The Heaven & Earth Grocery Store cover

The Heaven & Earth Grocery Store

by James McBride

3.91 Goodreads
(329.9K ratings)

About This Book

In 1970s Pottstown, Pennsylvania, a skeleton unearthed during construction sets off a reckoning with decades of buried secrets. James McBride's novel unfolds through Chicken Hill, a struggling neighborhood where Jewish immigrants and Black Americans have built an unlikely, fragile community around a small grocery store. When the state comes for a deaf Black child, that community faces a test of loyalty, courage, and what it truly means to look out for one another. The stakes are intimate but the questions are vast — about belonging, about who gets protected and who gets sacrificed, and about the quiet, unrecorded ways ordinary people resist a hostile world.

McBride writes with the generous, unhurried confidence of a storyteller who trusts his characters completely.

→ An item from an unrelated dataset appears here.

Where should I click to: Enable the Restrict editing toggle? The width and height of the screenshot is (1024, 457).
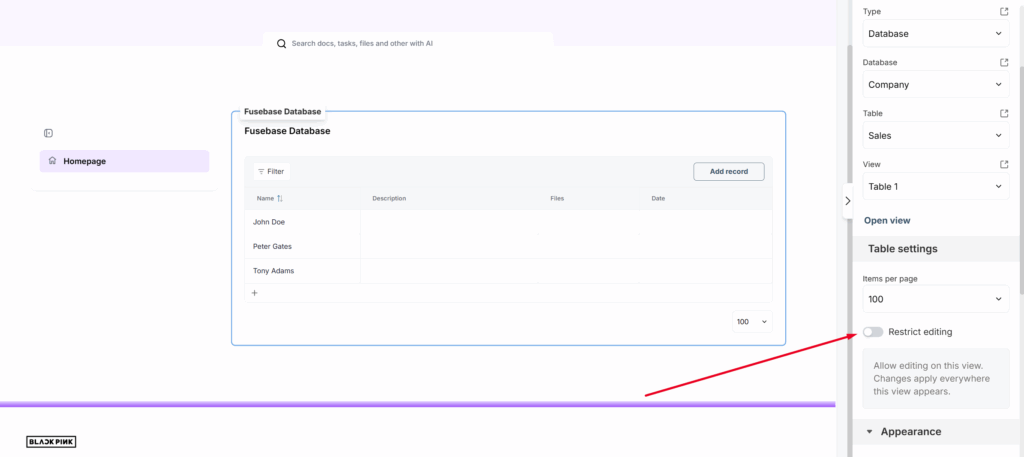(873, 332)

The novel moves between voices and timelines with the ease of oral tradition — sprawling yet controlled, funny and heartbreaking in the same breath. What sets it apart is how fully it inhabits a community rather than just a plot: the grocery store, the dance hall, the street corners and kitchens are rendered with the kind of specificity that makes a fictional world feel like memory. It rewards readers who give themselves over to its rhythm.